=== Directions ===
a) Rewrite the stretch of the PromQL compliance text from "The differences in" through "different numeric results.", swapping "VictoriaMetrics" for "VM" wherever it occurs.
b) Extend the PromQL compliance text with the passage that would follow its final sentence.

### Text segment

Thanos also reuses the upstream PromQL implementation. This makes it another likely candidate for near-100% compliance. Let's see if this ends up being true. We tested Thanos v0.14.0 by running a Thanos Sidecar against our reference Prometheus server and pointing a Thanos Query component at it.

Thanos ended up having the same query timestamp parsing rounding bug as Cortex. We accounted for this in the same way as before. We also had to apply another test result transformation tweak to remove external labels in query results that had to be added for Thanos.

After accounting for these issues, we saw 100% of test cases passing against Thanos.

See the full results for Thanos.

VictoriaMetrics

As the only contender in this group, VictoriaMetrics does not base its PromQL support on Prometheus' upstream implementation. Instead, VictoriaMetrics implements its own MetricsQL language that offers features beyond standard PromQL, but claims to be "backwards compatible with PromQL" as well. A few differences to native PromQL are already called out in their MetricsQL documentation. Let's see how these appear in the tests, and what other differences we may discover.

First, it turns out that VictoriaMetrics does not support arbitrary and millisecond-precision query start/end timestamps as in native PromQL, but rather aligns all input timestamps to be multiples of the range query's resolution timestamp. To be more precise, it apparently only does so under certain conditions. To compensate for this cross-cutting issue and to be able to compare results further, we configured the tester to only query for already-aligned timestamps in the first place.

After applying the general timestamp tweak across all queries, we still saw only 68% of test cases passing against VictoriaMetrics.

The differences in VictoriaMetrics query results stem from a number of issues:

As documented, range windows like [5m] behave differently in VictoriaMetrics and always select a sample before the window as well. This even causes some over-time aggregations (like sum_over_time(demo_cpu_usage_seconds_total[1s])) to return results where Prometheus returns none. It also causes generally different numeric results.
Hexadecimal scalar literals like 0x3d cannot be parsed.
Any time series with a value of NaN is removed in results, instead of being included with an NaN sample value. NaN series can still be very relevant in expressions, so this one could pose a real problem. Apparently this is a known or intended behavior.
Some queries succeed in VictoriaMetrics that fail in Prometheus. For example, series selectors without at least one non-empty matcher ({__name__=~".*"}) or negative offsets (demo_cpu_usage_seconds_total offset -1m). Since MetricsQL advertises itself as a superset of PromQL, some of these differences are likely intentional and expected. However, label_replace() also succeeds in VictoriaMetrics when supplying an invalid target label name, which might lead to problems. We opened an issue for this.
Some queries don't handle illegal parameter values the same as native PromQL, such as calculating quantiles with an invalid quantile parameter (quantile(-0.5, demo_cpu_usage_seconds_total)) returning a normal number instead of NaN.
Binary filter operators between a scalar and a vector (e.g. 0.12345 < demo_cpu_usage_seconds_total) must always return the sample value from the vector side of the operation, no matter which side of the operator it is on. VictoriaMetrics always returns the sample value from the left-hand side, even if it is the scalar value. We filed an issue for this as well.
Some functions like avg_over_time(), round(), etc. incorrectly keep the metric name of the input series where Prometheus deletes it (to signal that the time series no longer has the original metric name's meaning). We filed another issue.

######
### Records

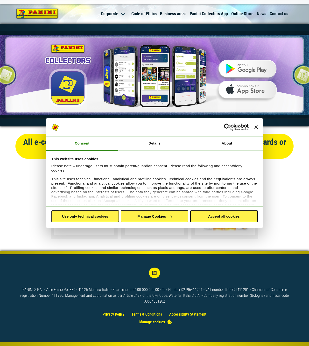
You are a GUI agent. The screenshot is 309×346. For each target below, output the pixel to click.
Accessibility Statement (187, 314)
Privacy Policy (113, 314)
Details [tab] (154, 143)
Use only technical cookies (85, 216)
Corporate (109, 13)
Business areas (173, 13)
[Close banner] (256, 127)
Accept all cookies (224, 216)
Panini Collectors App (209, 13)
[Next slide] (302, 76)
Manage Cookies (155, 216)
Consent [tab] (82, 143)
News (261, 13)
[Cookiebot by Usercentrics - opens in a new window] (227, 127)
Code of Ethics (144, 13)
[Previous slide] (7, 76)
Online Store (242, 13)
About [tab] (227, 143)
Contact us (279, 13)
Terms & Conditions (147, 314)
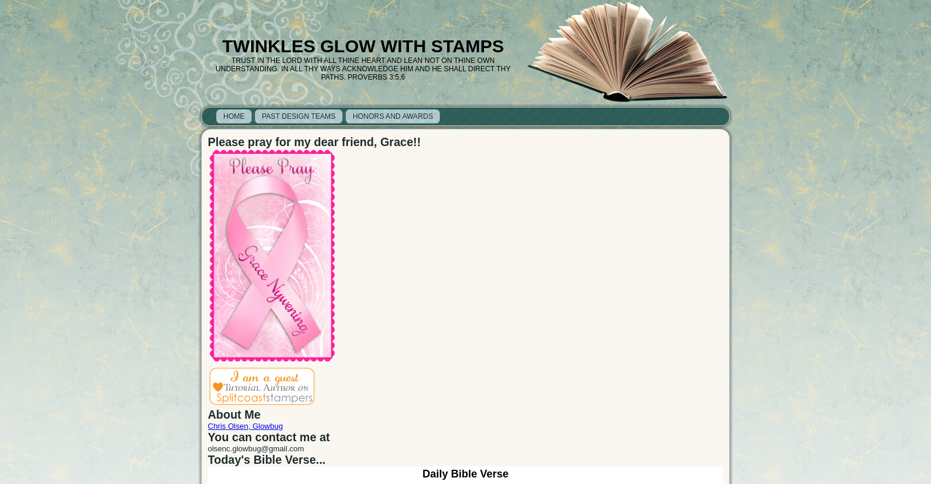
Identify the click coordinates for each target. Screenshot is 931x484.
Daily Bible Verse (465, 474)
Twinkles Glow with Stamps (363, 46)
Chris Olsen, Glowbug (245, 426)
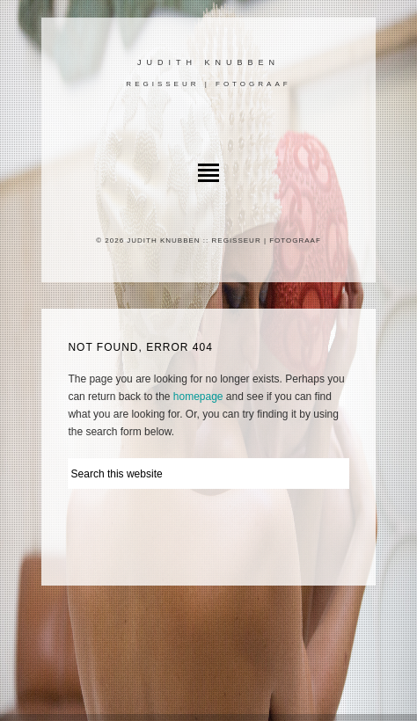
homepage (198, 396)
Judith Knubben (208, 62)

######

=== Results by task ===
a)
The differences in VM query results stem from a number of issues:

As documented, range windows like [5m] behave differently in VM and always select a sample before the window as well. This even causes some over-time aggregations (like sum_over_time(demo_cpu_usage_seconds_total[1s])) to return results where Prometheus returns none. It also causes generally different numeric results.

b)
Subqueries yield different numeric values, maybe due to the same reason as vector selectors.
Unary and power operator precedence seems to be inverted, such that -1^2 yields -1 in Prometheus, but 1 in VictoriaMetrics. We filed another issue.

Some of these issues are minor and are unlikely to cause trouble in day-to-day queries, while others (like NaN series being filtered out or wrong sample values being calculated) may cause significant problems. We hope that VictoriaMetrics will improve on these points, or otherwise adjust their claims around PromQL compatibility.

See the full results for VictoriaMetrics.

TimescaleDB

TimescaleDB (via its Prometheus adapter) also reuses the upstream PromQL implementation, putting it yet again into a good position to easily achieve close compliance.

When starting to run tests against TimescaleDB's PromQL implementation, there was no official release of it yet. In the process of testing, we discovered some query errors that we found hard to explain (like metric names missing on some selected time series). Since we were already coincidentally communicating with the TimescaleDB developers at this time, they managed to find and fix the underlying bugs quickly (including a caching issue) and in that process also cut a first beta release (0.1.0-beta.1) including the PromQL support.

With this first beta release, we saw 100% of test cases passing against TimescaleDB, without needing any further cross-cutting query corrections.

See the full results for TimescaleDB.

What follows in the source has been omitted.